REQUIREMENT -> Which lines of the listing below contain the word "will"? Return them.

DATA TO USE ->
★ ★ ★ ★ ★

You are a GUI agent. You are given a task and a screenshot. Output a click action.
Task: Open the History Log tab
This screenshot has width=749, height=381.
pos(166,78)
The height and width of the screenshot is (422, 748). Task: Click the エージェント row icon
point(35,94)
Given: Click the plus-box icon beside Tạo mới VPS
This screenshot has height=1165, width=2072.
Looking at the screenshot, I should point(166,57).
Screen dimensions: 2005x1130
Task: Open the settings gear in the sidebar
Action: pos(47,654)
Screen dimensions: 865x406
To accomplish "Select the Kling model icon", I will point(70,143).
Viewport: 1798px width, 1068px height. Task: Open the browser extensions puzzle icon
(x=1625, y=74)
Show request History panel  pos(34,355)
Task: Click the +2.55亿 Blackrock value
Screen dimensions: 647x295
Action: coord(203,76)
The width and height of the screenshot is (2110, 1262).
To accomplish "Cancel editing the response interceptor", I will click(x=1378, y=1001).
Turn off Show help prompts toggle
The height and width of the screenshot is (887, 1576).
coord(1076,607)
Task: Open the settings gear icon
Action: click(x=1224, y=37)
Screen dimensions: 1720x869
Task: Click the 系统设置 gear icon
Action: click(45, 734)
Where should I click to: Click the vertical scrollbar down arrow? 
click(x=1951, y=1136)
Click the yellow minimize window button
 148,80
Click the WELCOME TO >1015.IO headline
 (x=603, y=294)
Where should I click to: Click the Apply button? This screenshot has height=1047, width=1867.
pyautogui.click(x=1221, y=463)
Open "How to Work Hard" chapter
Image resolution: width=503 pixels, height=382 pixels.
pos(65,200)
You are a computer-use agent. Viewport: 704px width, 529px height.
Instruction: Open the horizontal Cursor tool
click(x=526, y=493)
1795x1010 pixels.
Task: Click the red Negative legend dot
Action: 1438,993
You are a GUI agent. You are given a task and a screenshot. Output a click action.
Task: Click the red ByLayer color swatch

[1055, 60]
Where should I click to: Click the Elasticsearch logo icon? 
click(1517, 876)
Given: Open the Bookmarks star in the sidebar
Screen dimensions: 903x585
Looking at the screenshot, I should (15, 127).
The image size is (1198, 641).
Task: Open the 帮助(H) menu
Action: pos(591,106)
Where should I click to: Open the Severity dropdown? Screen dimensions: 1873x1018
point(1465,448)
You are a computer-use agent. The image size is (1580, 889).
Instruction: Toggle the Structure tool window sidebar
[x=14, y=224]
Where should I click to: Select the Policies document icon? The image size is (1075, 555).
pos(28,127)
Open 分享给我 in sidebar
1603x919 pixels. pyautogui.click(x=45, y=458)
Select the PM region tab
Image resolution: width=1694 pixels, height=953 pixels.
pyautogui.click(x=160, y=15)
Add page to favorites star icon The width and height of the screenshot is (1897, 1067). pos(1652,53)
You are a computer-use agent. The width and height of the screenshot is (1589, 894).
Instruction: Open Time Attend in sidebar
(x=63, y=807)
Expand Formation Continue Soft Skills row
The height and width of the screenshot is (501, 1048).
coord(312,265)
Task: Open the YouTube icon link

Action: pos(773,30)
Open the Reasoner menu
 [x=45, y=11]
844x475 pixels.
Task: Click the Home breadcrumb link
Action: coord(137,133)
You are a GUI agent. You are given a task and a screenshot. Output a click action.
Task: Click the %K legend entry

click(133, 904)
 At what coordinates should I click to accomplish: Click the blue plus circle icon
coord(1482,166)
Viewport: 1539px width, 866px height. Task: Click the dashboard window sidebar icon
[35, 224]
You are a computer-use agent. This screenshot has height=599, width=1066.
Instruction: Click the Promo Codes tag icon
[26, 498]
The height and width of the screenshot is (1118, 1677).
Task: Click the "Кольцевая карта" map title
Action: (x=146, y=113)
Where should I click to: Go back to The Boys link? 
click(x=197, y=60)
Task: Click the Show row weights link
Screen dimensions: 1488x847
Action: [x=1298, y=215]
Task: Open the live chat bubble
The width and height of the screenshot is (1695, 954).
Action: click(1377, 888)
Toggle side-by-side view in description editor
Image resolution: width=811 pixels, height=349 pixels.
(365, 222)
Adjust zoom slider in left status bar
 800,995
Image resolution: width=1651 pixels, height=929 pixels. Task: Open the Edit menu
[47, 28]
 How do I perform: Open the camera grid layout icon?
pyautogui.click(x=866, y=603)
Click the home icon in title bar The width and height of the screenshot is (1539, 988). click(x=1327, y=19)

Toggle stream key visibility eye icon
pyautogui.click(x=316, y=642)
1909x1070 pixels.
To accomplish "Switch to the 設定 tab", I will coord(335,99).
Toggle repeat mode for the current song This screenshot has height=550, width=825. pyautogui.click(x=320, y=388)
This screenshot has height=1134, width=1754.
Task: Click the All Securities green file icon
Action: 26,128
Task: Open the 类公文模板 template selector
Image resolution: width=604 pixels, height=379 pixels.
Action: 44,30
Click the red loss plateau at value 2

★ ★ ★ ★ ★

SOLVED PROBLEM ->
To accomplish "Select the Kling model icon", I will point(70,143).
To accomplish "Cancel editing the response interceptor", I will click(x=1378, y=1001).
To accomplish "Switch to the 設定 tab", I will coord(335,99).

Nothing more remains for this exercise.